When I want to run Wireshark locally to display a packet capture running on another machine, this works on bash, using input redirection from the output of a subshell:
wireshark -k -i <(ssh user@machine "sudo dumpcap -P -w - -f '<filter>' -i eth0")
From what I could find, the syntax for similar behavior on the fish shell is the same but when I run that command on fish, I get the Wireshark output on the terminal but can't see the Wireshark window.
Is there something I'm missing?
In a shell the user can run programs and also redirect the input to come from a file and output to come from a file.
On a command line, redirection is the process of using the input/output of a file or command to use it as an input for another file. It is similar but different from pipes, as it allows reading/writing from files instead of only commands.
Before a command is executed, its input and output may be redirected using a special notation interpreted by the shell. Redirection allows commands' file handles to be duplicated, opened, closed, made to refer to different files, and can change the files the command reads from and writes to.

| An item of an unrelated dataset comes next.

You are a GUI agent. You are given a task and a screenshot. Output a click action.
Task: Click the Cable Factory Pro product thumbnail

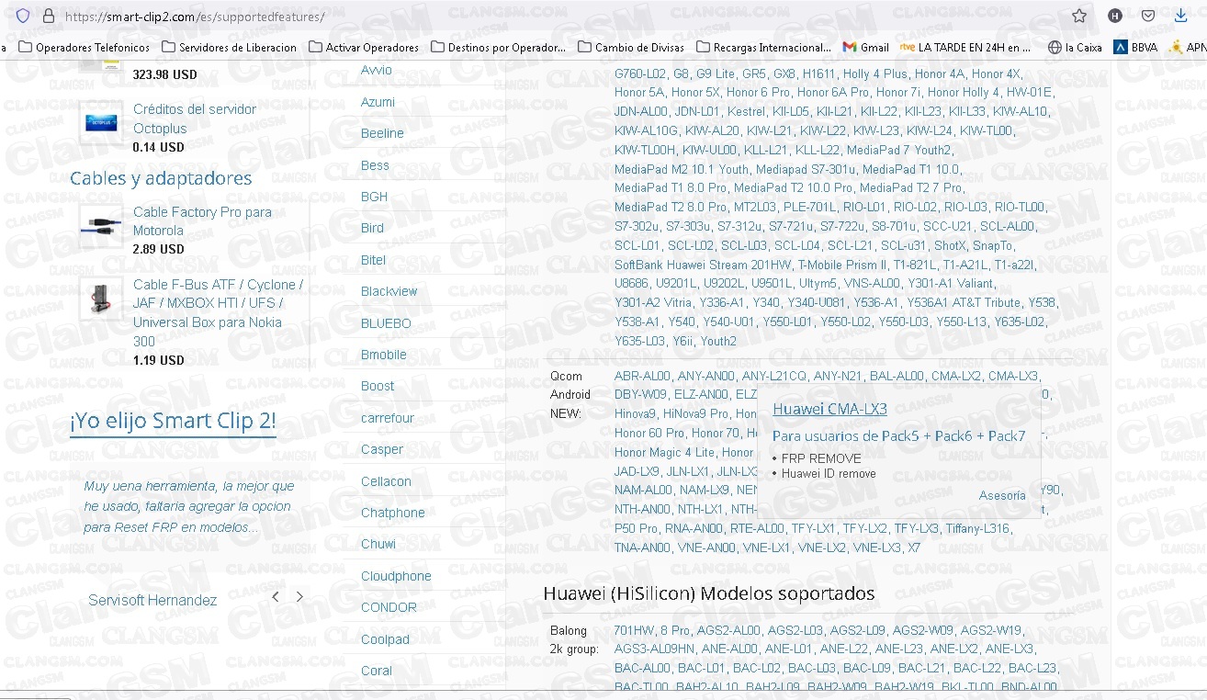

Input RedirectionJust as the output of a command can be redirected to a file, so can the input of a command be redirected from a file. As the greater-than character > is used for output redirection, the less-than character < is used to redirect the input of a command.
What you're using there in bash is process substitution (the <()
syntax). It is a bash specific syntax (although zsh
adopted this same syntax along with its own =()
).
fish
does have process substitution under a different syntax ((process | psub)
). For example:
wireshark -k -i (ssh user@machine "sudo dumpcap -P -w - -f '<filter>' -i eth0" | psub)
bash | equivalent in fish
----------- | ------------------
cat <(ls) | cat (ls|psub)
ls > >(cat) | N/A (need to find a way to use a pipe, e.g. ls|cat)
The fish equivalent of <()
isn't well suited to this use case. Is there some reason you can't use this simpler and more portable formulation?